→ **RECORDS**
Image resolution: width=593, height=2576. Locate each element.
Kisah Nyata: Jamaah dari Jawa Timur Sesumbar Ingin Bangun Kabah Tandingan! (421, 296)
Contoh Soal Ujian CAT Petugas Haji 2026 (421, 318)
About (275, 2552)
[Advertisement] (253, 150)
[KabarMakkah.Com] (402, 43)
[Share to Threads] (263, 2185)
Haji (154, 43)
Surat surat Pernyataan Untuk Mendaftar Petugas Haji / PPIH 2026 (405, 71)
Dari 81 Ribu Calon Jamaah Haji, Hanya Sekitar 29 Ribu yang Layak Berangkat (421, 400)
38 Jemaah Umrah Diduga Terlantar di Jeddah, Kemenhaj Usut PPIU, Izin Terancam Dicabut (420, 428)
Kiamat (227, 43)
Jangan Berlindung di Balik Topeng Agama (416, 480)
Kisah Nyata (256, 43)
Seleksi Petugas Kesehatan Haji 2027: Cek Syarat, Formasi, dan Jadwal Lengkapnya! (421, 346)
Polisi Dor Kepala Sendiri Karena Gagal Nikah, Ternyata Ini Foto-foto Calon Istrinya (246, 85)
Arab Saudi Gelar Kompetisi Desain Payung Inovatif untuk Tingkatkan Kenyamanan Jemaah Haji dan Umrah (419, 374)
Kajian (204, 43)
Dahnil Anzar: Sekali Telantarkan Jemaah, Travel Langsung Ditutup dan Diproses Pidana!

→ **WORK ITEM**
Repeat the records above exactly as they appear.

→ **SOLUTION**
Image resolution: width=593, height=2576. Locate each element.
Kisah Nyata: Jamaah dari Jawa Timur Sesumbar Ingin Bangun Kabah Tandingan! (421, 296)
Contoh Soal Ujian CAT Petugas Haji 2026 (421, 318)
About (275, 2552)
[Advertisement] (253, 150)
[KabarMakkah.Com] (402, 43)
[Share to Threads] (263, 2185)
Haji (154, 43)
Surat surat Pernyataan Untuk Mendaftar Petugas Haji / PPIH 2026 (405, 71)
Dari 81 Ribu Calon Jamaah Haji, Hanya Sekitar 29 Ribu yang Layak Berangkat (421, 400)
38 Jemaah Umrah Diduga Terlantar di Jeddah, Kemenhaj Usut PPIU, Izin Terancam Dicabut (420, 428)
Kiamat (227, 43)
Jangan Berlindung di Balik Topeng Agama (416, 480)
Kisah Nyata (256, 43)
Seleksi Petugas Kesehatan Haji 2027: Cek Syarat, Formasi, dan Jadwal Lengkapnya! (421, 346)
Polisi Dor Kepala Sendiri Karena Gagal Nikah, Ternyata Ini Foto-foto Calon Istrinya (246, 85)
Arab Saudi Gelar Kompetisi Desain Payung Inovatif untuk Tingkatkan Kenyamanan Jemaah Haji dan Umrah (419, 374)
Kajian (204, 43)
Dahnil Anzar: Sekali Telantarkan Jemaah, Travel Langsung Ditutup dan Diproses Pidana!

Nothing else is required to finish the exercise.